When his wife died in 1995, Dexter McPherson wanted to socialize more. On Sunday, the 92-year-old danced with several other seniors, embracing a life in which he lives alone but is far from lonely.
“I try to dance with every single lady I can at least once,” McPherson said.
Dozens of seniors danced in pairs Sunday at the Luepke Senior Center in Vancouver, a weekly event. The Kansas City Rhythm Kings — a local band that plays several genres such as jazz, rock and blues — provided live music. Dancers wearing suits and dresses glided on a dance floor between the band stage and round tables with seats, creating an atmosphere similar to that of a wedding reception.
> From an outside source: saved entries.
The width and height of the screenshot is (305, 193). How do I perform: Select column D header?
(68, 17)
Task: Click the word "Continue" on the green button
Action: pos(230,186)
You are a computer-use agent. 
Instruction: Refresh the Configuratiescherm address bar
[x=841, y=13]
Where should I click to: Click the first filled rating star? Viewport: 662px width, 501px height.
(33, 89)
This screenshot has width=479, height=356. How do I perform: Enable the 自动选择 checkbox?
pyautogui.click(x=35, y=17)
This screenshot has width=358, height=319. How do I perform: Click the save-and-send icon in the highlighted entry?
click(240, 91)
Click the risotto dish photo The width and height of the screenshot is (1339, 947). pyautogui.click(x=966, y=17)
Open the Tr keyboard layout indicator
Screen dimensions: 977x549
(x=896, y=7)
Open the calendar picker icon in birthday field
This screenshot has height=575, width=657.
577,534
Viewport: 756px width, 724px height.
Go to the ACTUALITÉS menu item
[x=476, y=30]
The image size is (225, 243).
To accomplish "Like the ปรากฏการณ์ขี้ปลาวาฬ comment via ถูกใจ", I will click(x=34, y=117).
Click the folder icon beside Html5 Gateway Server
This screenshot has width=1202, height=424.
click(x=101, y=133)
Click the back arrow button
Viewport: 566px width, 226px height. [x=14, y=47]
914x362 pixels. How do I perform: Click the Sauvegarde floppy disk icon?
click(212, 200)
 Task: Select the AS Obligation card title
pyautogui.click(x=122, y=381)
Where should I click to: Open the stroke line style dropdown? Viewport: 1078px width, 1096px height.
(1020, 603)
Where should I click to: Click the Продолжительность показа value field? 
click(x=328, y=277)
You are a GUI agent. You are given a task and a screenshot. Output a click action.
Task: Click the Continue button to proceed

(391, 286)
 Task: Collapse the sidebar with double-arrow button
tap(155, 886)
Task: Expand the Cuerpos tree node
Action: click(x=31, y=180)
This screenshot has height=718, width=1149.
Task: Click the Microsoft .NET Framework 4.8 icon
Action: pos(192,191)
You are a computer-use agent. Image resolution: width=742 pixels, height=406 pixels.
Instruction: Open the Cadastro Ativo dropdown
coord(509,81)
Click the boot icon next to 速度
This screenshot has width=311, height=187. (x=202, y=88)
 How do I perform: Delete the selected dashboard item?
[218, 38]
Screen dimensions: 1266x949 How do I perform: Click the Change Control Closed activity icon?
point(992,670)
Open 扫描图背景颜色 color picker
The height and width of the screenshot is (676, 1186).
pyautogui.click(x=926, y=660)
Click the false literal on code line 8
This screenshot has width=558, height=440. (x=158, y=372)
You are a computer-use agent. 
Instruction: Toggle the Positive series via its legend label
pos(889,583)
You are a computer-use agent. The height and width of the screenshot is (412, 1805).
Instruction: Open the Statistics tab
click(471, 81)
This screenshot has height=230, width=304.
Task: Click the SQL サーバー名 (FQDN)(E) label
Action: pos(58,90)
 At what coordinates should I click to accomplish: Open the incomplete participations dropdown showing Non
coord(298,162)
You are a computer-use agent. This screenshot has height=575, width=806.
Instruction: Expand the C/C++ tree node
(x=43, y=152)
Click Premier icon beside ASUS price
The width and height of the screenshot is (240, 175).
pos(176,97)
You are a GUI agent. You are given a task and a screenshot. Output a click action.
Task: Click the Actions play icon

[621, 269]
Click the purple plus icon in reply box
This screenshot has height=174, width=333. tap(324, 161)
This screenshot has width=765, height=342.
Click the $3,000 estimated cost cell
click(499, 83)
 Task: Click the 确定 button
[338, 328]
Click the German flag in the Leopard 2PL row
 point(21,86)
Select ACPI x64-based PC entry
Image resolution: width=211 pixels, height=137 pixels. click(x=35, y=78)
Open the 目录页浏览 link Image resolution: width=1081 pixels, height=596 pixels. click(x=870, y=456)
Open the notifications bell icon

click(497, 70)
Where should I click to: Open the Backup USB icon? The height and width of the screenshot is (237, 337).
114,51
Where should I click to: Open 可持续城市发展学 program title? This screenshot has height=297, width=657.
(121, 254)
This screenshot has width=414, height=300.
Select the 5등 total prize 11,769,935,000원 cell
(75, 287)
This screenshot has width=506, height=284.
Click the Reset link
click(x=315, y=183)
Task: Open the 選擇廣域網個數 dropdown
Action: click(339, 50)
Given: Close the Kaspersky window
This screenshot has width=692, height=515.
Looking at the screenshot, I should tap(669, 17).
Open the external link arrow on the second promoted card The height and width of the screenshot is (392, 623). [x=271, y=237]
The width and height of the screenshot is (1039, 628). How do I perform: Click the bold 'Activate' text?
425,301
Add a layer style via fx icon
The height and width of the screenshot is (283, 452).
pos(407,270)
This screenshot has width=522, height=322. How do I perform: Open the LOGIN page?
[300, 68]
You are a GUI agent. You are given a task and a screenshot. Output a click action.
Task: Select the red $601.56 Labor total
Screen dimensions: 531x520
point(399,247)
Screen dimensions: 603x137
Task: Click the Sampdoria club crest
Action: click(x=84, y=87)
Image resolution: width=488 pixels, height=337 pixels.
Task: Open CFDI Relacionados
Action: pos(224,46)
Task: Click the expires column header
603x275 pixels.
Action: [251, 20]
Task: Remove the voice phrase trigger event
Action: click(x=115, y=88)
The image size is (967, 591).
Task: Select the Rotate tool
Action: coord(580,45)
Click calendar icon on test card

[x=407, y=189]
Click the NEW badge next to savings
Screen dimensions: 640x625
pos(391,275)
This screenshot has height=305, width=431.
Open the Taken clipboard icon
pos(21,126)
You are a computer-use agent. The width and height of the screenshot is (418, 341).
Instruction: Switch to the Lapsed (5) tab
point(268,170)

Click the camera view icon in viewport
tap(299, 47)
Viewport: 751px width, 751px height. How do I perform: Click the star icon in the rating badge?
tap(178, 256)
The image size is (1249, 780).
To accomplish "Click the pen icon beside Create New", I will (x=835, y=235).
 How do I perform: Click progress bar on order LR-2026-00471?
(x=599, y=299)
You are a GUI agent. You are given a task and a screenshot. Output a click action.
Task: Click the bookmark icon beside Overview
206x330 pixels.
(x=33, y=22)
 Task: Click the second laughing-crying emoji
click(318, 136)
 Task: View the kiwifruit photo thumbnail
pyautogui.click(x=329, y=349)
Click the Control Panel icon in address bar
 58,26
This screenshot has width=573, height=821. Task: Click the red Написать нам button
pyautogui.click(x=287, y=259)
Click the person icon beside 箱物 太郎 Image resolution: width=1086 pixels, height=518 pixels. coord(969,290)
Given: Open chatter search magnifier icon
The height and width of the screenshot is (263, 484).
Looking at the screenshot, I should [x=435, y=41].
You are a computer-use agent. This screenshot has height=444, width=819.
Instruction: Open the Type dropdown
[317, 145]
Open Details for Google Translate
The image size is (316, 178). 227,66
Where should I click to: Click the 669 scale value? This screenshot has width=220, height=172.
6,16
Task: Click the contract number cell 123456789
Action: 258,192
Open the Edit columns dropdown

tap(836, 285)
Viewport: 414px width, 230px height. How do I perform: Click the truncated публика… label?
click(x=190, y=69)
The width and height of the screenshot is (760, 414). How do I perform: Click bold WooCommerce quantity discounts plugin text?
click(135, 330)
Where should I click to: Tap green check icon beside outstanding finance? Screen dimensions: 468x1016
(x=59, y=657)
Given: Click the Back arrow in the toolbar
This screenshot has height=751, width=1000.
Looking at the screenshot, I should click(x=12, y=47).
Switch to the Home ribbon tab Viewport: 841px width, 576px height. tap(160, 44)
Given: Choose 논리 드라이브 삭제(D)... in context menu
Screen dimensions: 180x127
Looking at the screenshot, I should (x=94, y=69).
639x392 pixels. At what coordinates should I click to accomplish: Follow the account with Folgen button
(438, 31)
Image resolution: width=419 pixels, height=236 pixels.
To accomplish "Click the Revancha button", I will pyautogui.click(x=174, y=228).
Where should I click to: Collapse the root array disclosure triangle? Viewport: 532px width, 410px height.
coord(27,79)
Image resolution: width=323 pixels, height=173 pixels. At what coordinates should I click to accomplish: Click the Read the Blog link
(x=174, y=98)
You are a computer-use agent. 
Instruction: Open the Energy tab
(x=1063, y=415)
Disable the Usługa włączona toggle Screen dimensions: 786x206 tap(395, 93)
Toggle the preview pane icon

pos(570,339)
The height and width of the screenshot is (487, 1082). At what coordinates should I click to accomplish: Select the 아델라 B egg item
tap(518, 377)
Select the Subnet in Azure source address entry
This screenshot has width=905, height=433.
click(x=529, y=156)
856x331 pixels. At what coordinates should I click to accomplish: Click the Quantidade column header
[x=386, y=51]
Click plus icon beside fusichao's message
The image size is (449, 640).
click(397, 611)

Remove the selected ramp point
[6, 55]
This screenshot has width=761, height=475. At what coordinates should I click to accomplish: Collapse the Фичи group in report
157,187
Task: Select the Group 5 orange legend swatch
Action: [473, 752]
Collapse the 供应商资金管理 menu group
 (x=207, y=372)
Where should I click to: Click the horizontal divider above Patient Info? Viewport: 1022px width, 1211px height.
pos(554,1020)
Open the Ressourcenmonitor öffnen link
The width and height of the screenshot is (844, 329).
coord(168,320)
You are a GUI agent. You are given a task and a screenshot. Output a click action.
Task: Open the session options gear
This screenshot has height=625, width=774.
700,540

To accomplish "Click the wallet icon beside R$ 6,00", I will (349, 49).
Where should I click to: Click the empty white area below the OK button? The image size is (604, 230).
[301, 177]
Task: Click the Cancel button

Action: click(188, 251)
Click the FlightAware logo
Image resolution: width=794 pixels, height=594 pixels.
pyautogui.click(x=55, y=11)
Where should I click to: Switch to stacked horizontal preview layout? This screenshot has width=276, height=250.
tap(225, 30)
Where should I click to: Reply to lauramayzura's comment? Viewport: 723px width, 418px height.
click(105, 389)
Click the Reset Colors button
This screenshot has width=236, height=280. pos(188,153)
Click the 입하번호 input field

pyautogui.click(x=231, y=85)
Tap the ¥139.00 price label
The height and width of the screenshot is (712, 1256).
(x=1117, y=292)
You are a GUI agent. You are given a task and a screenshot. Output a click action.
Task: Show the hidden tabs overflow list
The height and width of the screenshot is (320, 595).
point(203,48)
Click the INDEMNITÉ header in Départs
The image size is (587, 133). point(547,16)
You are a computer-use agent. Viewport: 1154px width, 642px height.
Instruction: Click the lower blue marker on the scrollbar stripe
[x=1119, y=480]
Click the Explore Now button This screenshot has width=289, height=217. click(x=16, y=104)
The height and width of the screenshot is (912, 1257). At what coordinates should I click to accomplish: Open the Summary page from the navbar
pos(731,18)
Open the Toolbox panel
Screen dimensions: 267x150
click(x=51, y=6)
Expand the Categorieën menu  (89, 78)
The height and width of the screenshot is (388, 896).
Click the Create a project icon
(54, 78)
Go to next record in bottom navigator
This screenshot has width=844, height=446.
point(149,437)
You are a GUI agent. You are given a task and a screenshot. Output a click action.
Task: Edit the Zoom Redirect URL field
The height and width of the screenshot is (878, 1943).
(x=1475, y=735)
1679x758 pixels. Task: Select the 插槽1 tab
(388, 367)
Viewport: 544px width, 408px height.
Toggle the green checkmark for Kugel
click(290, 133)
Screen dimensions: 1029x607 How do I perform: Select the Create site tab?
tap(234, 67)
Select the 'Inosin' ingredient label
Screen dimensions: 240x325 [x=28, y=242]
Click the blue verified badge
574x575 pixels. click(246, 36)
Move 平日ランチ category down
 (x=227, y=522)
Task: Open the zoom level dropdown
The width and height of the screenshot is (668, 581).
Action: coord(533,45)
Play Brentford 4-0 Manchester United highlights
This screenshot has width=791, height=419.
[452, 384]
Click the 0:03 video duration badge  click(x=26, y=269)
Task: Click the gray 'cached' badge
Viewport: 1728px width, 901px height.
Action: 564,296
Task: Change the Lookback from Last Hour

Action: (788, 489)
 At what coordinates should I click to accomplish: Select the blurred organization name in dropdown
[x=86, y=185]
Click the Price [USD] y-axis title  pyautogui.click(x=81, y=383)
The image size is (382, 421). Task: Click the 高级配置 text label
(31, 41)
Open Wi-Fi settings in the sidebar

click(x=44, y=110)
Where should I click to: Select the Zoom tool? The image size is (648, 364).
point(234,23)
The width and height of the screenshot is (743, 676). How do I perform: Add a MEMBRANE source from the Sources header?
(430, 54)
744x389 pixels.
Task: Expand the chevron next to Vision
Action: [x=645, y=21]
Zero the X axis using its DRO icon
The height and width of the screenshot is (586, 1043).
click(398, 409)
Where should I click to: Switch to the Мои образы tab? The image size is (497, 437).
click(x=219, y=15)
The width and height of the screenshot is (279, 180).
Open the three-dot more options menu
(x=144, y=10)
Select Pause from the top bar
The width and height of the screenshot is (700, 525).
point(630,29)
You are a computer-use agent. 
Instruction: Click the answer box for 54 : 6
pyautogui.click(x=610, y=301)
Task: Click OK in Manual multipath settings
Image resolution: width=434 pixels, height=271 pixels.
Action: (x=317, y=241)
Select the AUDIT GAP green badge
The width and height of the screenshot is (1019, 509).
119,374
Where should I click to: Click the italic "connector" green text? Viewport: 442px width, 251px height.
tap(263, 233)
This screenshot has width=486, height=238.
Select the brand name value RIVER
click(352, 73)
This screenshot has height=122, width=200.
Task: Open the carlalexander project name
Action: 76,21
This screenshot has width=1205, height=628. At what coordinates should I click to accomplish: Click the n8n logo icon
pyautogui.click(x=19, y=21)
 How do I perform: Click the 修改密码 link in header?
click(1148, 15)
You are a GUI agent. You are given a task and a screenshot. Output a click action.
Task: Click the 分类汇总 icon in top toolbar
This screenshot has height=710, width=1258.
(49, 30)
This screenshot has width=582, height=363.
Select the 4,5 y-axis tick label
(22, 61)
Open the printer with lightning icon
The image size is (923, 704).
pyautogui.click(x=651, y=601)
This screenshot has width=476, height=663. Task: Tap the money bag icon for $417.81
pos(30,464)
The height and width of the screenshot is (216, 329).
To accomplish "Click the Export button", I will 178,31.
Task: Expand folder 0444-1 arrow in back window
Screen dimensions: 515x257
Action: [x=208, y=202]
Most of the dancers attend regularly, though new faces are also common. Many also attend other weekly dances in Vancouver and around Portland.
“The people here are, kind of, like a club,” said Mary Pattee, 79, of Oregon City, Ore. “This is a good way to get out of the house and socialize. I put a lot of miles on my car.”
McPherson lives in a studio apartment a few blocks away from the senior center. He dances there twice a week, eats meals four times per week and plays cribbage.
“It’s my second home,” McPherson said. “There are a lot of seniors here that are old and lonely. If I didn’t have this place, I wouldn’t want to live.”
For the regulars, the senior center is a family, McPherson said. Some will even visit each other if and when they are in the hospital.
“We’re all a family here,” McPherson said. “We really take care of each other.”
Ray Puckett, 95, of Tigard, Ore., attends several dances each week with his friend Donna Kloster, 86.
“We go together like ham and eggs,” Puckett said.
Puckett said he might be the most senior person at the weekly dance.
“The music’s good here. A lot of nice people,” Puckett said. “After a period of time, you get to know people.”
Meeting people was important to Peri Anne Moisant, whose husband Robert Moisant Jr. died seven years ago after 43 years of marriage. Moisant volunteered at the senior center for roughly 1 1/2 years after his death before realizing that, despite a love for dance in high school, she had few opportunities to partake since then.
On Sunday, Moisant, 80, of Vancouver was busy talking and dancing — either on the dance floor or while resting (at least attempting to) near her table.
“I needed to do something,” Moisant said. “I thought I needed to be out here with these people. I’m a widow, and I’m in a place where I can have fun.”
While socializing is a major draw for the seniors, it’s not the only one. Studies have shown that dance offers seniors physical benefits, such as balance, and cognitive ones, like mental sharpness.
Mike Matern, 81, of Vancouver has danced since he was in high school.
He pointed to an app on his phone that tracks his daily step count. On Saturday, when he went to a dance, Matern logged 5,805 steps. On Dec. 30, a non-dancing day, he accumulated 1,918 steps.
“I tell my wife, ‘This is my gym,’” Matern said.
A few moments later, a fellow dancer approached Matern to inform him that he needed to return to his workout.
“Mike, you’ve talked enough,” Pattee said as she grabbed his arm and led him to the dance floor.